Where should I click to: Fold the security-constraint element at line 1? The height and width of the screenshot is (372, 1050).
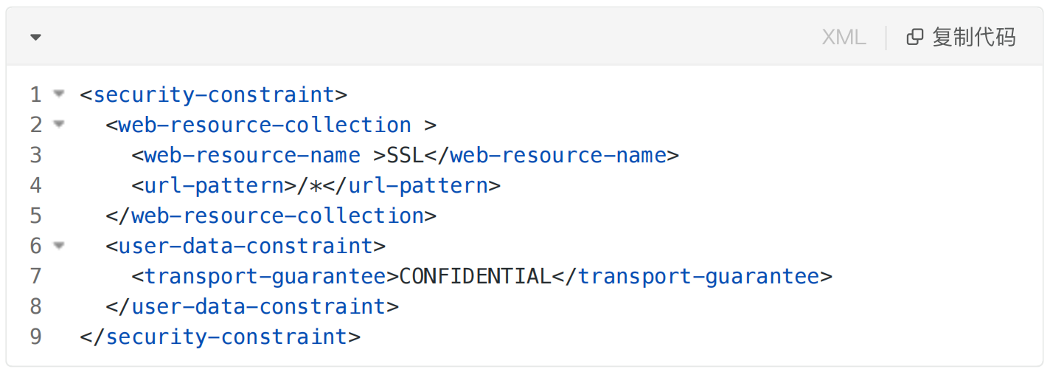pos(59,94)
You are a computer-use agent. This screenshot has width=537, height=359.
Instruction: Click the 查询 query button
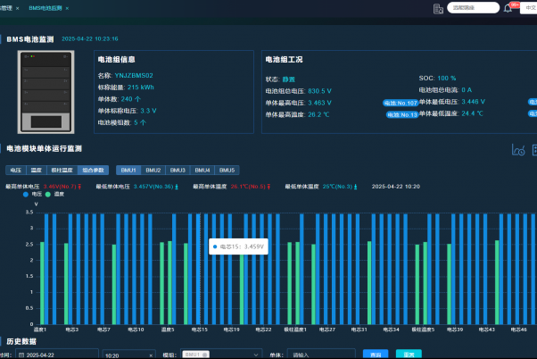(376, 355)
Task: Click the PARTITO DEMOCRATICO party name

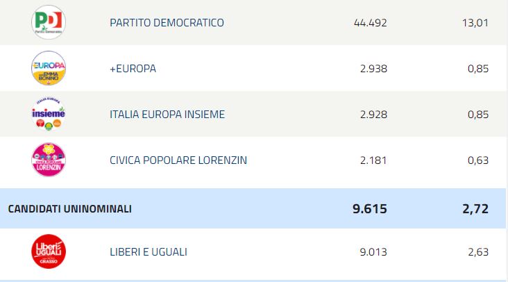Action: pyautogui.click(x=167, y=23)
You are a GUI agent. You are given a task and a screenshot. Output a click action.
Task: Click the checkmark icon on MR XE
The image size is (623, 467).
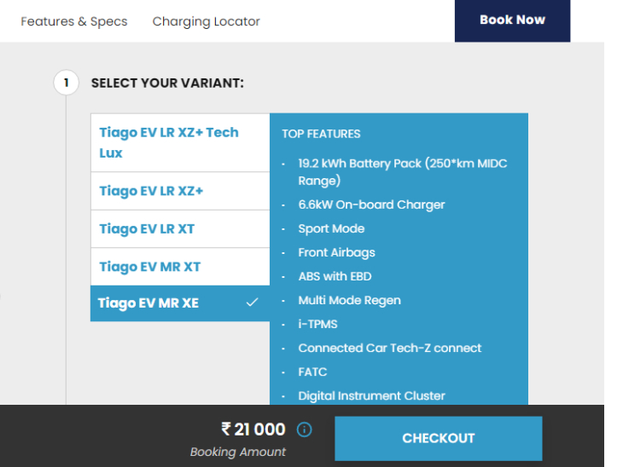(x=252, y=303)
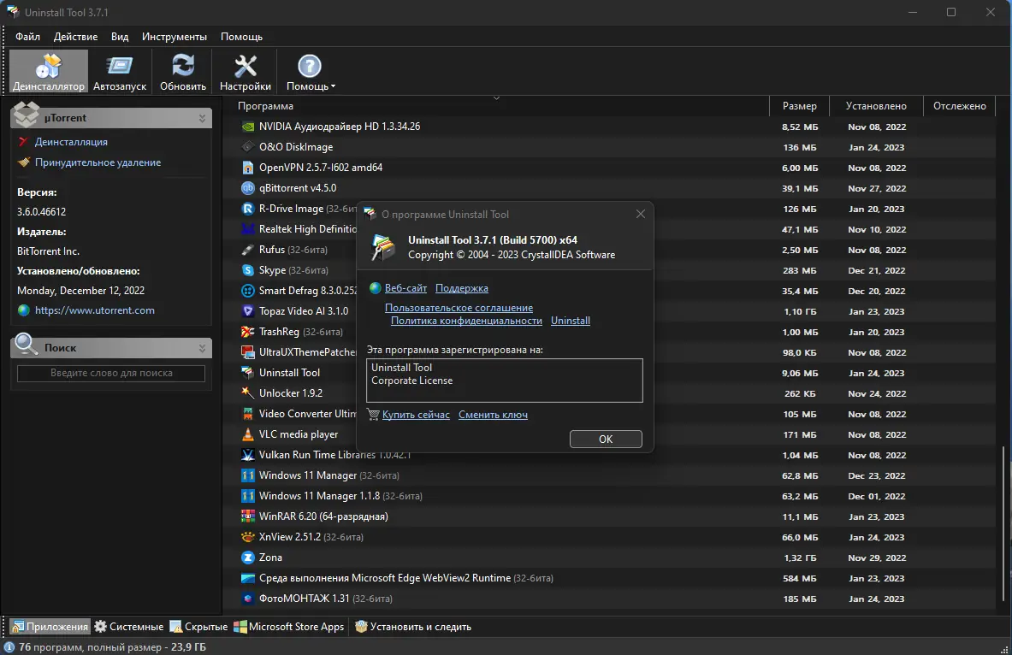Open the Инструменты menu
The height and width of the screenshot is (655, 1012).
175,37
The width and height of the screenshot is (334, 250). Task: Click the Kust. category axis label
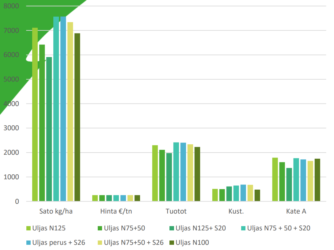click(236, 211)
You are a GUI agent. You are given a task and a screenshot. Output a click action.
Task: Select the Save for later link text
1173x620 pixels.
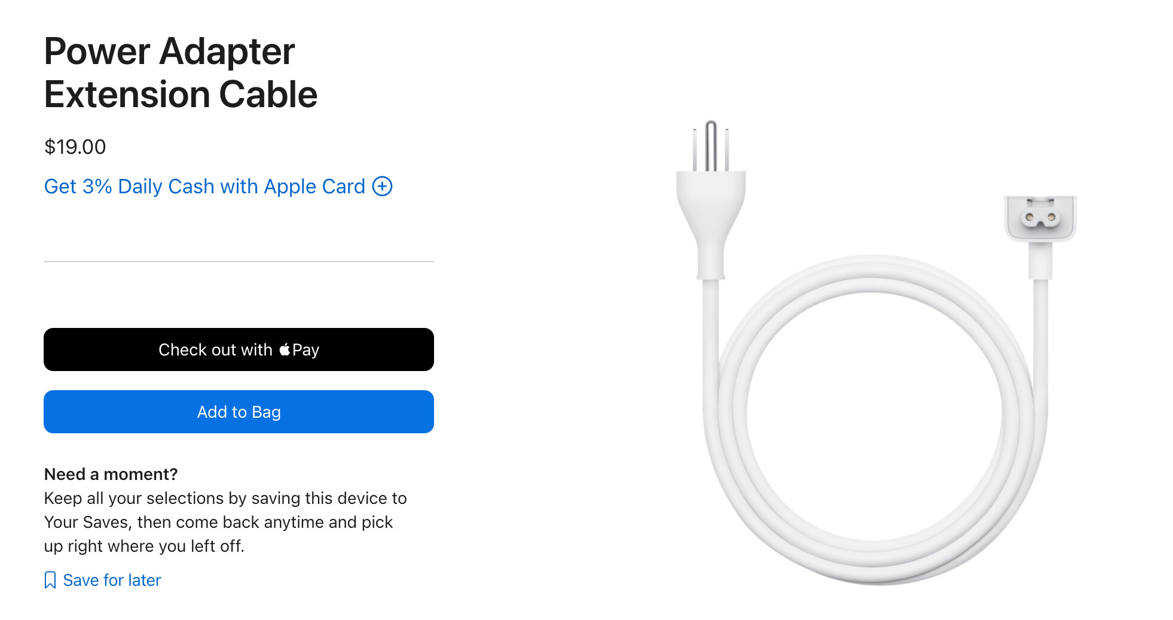click(x=112, y=580)
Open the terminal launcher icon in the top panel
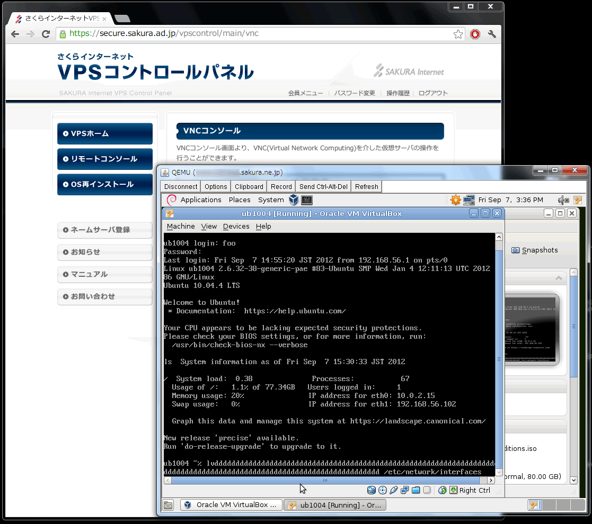592x524 pixels. pyautogui.click(x=306, y=200)

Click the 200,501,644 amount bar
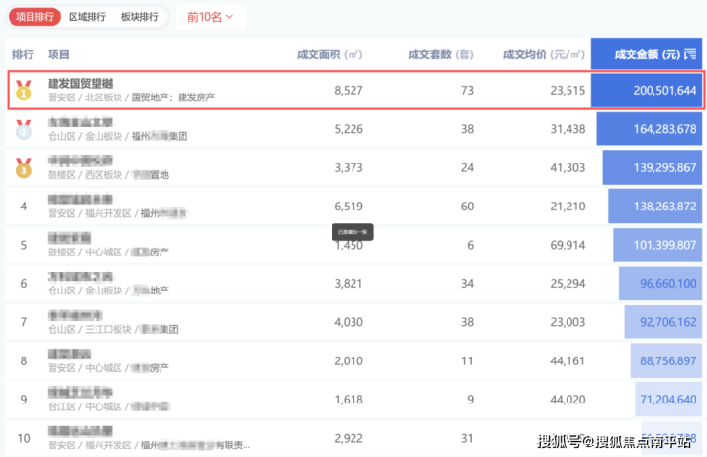point(649,91)
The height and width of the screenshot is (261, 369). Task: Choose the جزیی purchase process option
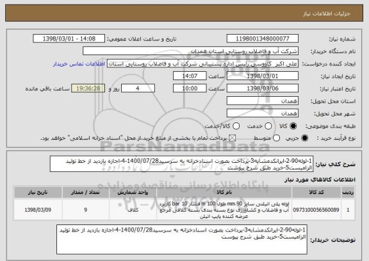[x=304, y=139]
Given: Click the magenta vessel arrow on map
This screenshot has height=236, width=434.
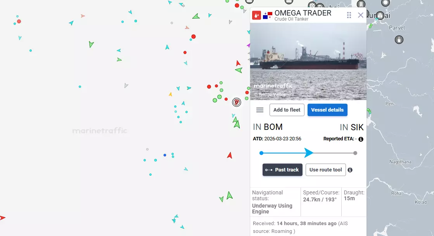Looking at the screenshot, I should (248, 45).
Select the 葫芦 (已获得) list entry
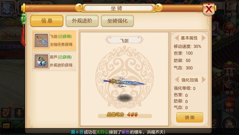 tap(54, 61)
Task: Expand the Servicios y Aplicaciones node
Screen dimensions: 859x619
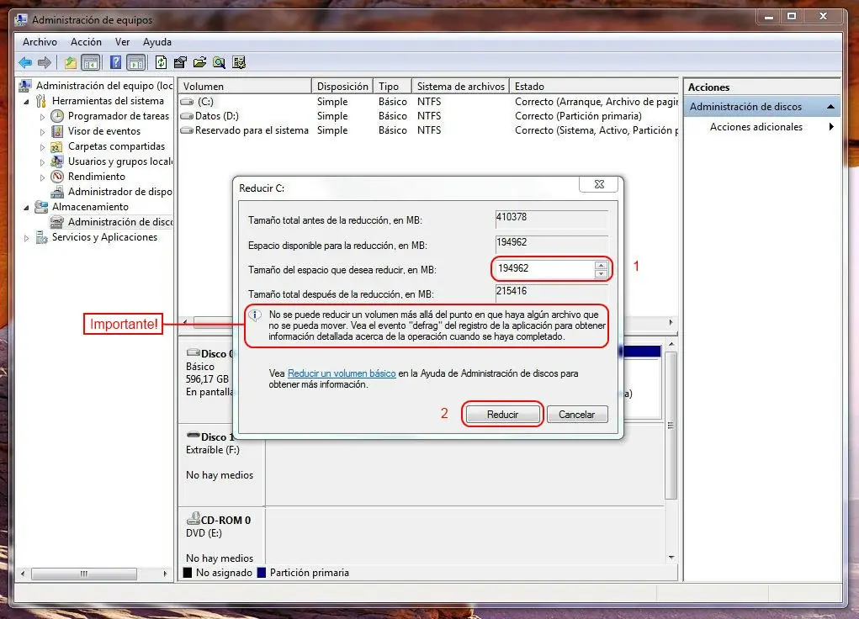Action: [27, 238]
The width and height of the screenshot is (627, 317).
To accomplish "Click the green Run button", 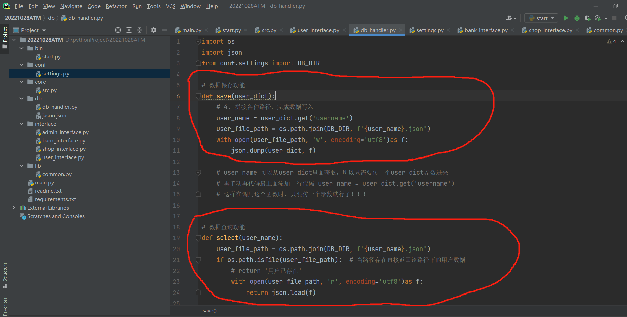I will 566,18.
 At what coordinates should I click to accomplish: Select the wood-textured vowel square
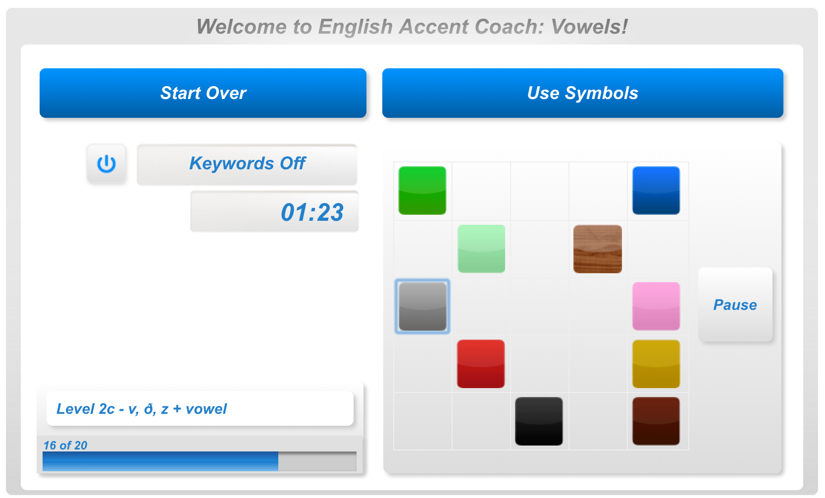(598, 249)
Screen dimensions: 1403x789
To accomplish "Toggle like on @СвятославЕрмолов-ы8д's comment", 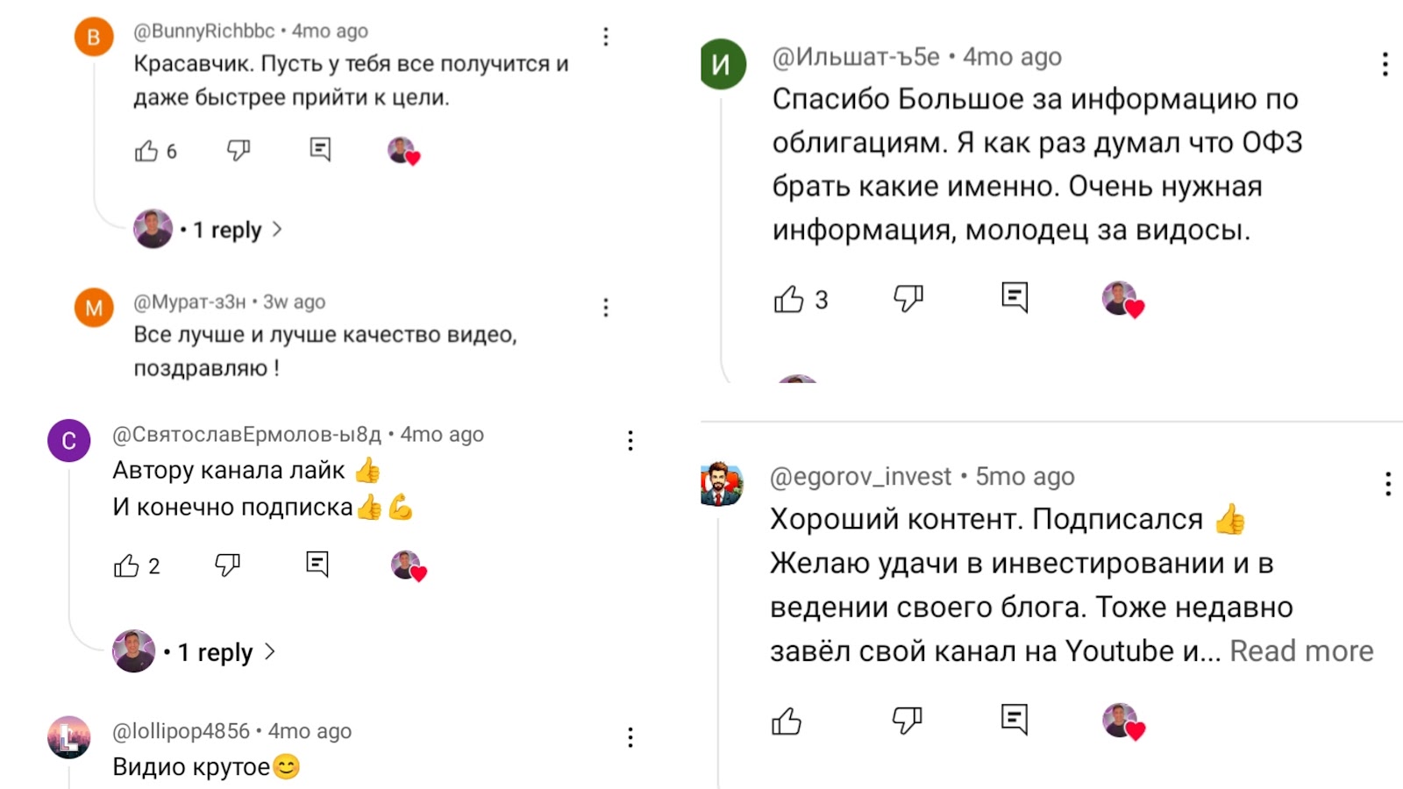I will click(128, 565).
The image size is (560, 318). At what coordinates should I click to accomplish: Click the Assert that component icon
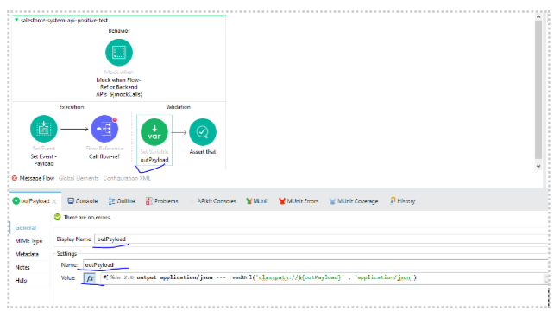tap(203, 132)
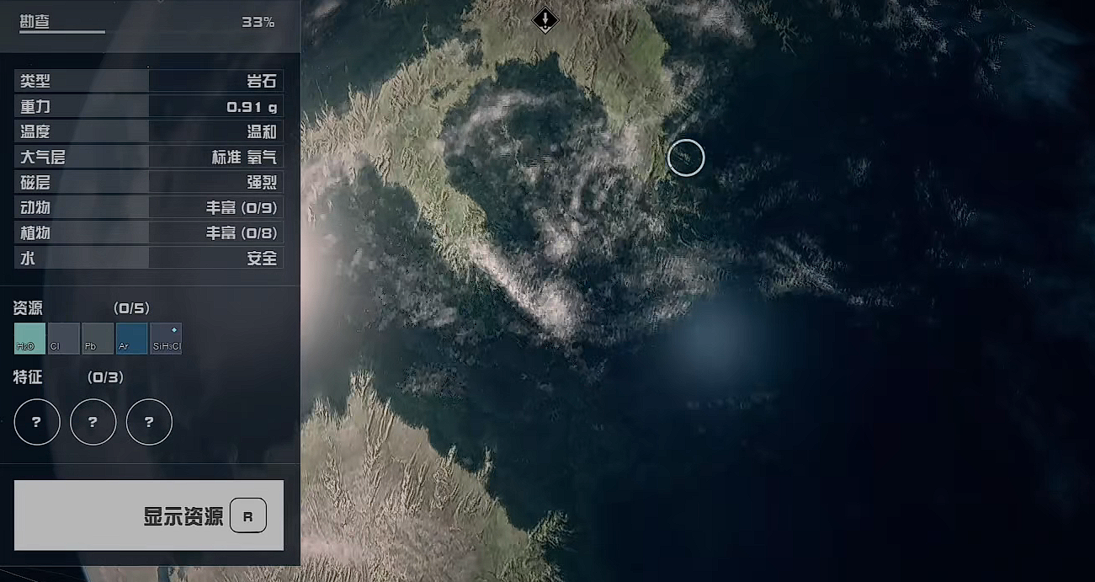The height and width of the screenshot is (582, 1095).
Task: Click the landing site diamond marker on the planet
Action: pos(545,19)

WORK TASK: Given the listing above, retype only the span of lines from the line with "Task: Select the Save for later link text" up to and including the line with "Given: Click the magenta vessel arrow on map", exactly as it stands and without pictures.

RESULT:
Task: Select the Save for later link text
1173x620 pixels.
click(x=112, y=580)
Open the terminal launcher icon in the top panel
592x524 pixels. pyautogui.click(x=306, y=200)

Click the 200,501,644 amount bar
point(649,91)
The height and width of the screenshot is (261, 369). Task: Choose the جزیی purchase process option
[x=304, y=139]
Given: Click the magenta vessel arrow on map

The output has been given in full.